On Thu, Jul 16, 2020 at 9:30 AM Michael Eager <eager at eagercon.com> wrote:

> On 7/15/20 9:49 PM, David Blaikie wrote:
> >
> >
> > On Wed, Jul 15, 2020 at 7:07 PM Michael Eager via Dwarf-Discuss
> > <dwarf-discuss at lists.dwarfstd.org
> > <mailto:dwarf-discuss at lists.dwarfstd.org>> wrote:
> >
> >     Segmented addresses have been in the DWARF specification since
> >     Version 2
> >        and AFAIK have not been changed since that time.  DWARF V5 did
> >     not add
> >     any functionality to segmented addresses that was not present in
> DWARF
> >     V2/3.  At least, there was no intention to do so.  Segmented
> addresses
> >     are described in Section 2.12.
> >
> >     A segmented address maps into a linear address in a
> processor-specific
> >     fashion.
> >
> >
> > That seems at odds with the non-normative text of 2.12 "In some systems,
> > addresses are specified as offsets within a given segment rather than as
> > locations within a single flat address space."
>
> That means that an x86 address could be represented as offset 0x1234 in
> segment 0x4444, which would translate to 0x44440+0x1234=0x45674.  Note
> that x86 permits aliases, so that offset 0x0124 in segment 0x4555 is the
> same address.
>
> DWARF sometimes uses wording which is intended to generalize a concept.
> Conceivably, another architecture could use the same DWARF attribute in
> a similar way.  That's why the non-normative text says "some systems"
> rather than specifically referencing x86.  But we do have that as the
> only example listed in the table.
>
> > And also would be confusing to me - if there is a contiguous linear
> > address space, why would DWARF need to specify the use of a segment
> > selector, and why do some references to addresses allow the inclusion of
> > a segment selector and some don't? Why not just always use the
> > non-segmented address description for DWARF?
>
> So that a compiler can generate segment address values and offsets
> independently.  An x86 code generator may not know what segment it is
> generating code in.
>

But parts of the format (such as debug_ranges - sort of, and debug_line)
assume the DWARF producer does know the absolute address. It seems
inconsistent to me.

Perhaps it's more like Paul was postulating - that the spec assumes code is
in a code segment/doesn't need to be clarified. (but that gets a bit
confused in debug_aranges - if it only is meant to contain code (not data),
why does it need a segment selector - and also in the DIEs - if code is
always in a known/assumable segment then why can you vary segment for
low_pc/high_pc/ranges?)


>
> AFAIK, all addresses can be segmented addresses, except in the line
> table where it isn't needed.
>
> Perhaps we should have (long ago) required flat/linear addresses for x86
> instead of segmented addresses.
>

What's the line table's segment_selector_size (in the DWARFv5 header) for?
(this sort of agrees and disagrees with you - it's there, but it's not used
in any part of the debug_line format that I can see)

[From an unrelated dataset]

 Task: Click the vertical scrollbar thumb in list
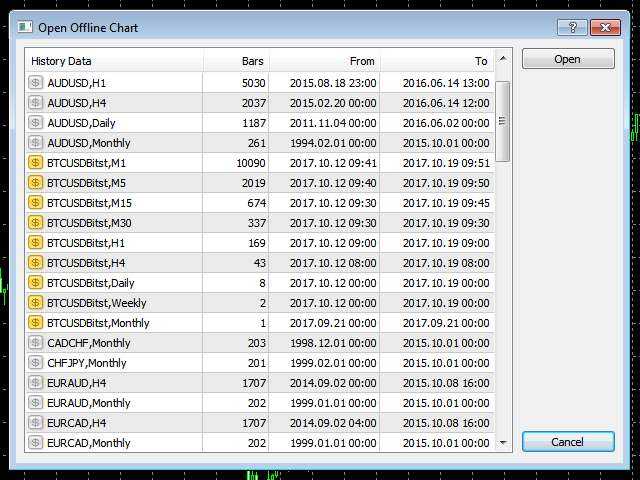503,120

What I'm confused by is how you can use segmented addressing on a
per-DIE-subtree basis (eg: one subprogram can specify one segment, and
another subprogram can specify a different segment - the spec seems to be
pretty clear that this is intentionally supported (says that it applies to
high_pc/low_pc/ranges, and that it delegates to the nearest parent DIE's
DW_AT_segment)) but it doesn't seem like you can have a range list (in v4
or v5 (except via the addrx encodings)) that can have different segments
for different subranges within a single range list. So how would you
describe the ranges of a CU that had subprograms in distinct segments? And
if you can't describe that - then why does the spec go out of its way to
explicitly allow it with the wording about segment overrides, etc.


>
> > & I don't find any mention of this idea that some addresses are absolute
> > and some are segment-relative in 2.12 - it does say that "If none of the
> > entries in the chain of parents for this entry back to its containing
> > compilation unit entry have DW_AT_segment attributes, then the entry is
> > assumed to exist within a flat address space." - as though a flat (I
> > assume this is synonymous with "linear"?) address space is distinct from
> > the segmented address space being discussed otherwise?
>
> Flat address space == linear address space.
>
>  From a certain perspective, x86 memory space is broken up into 65K
> 16-byte segments mapped onto a 256K linear address range.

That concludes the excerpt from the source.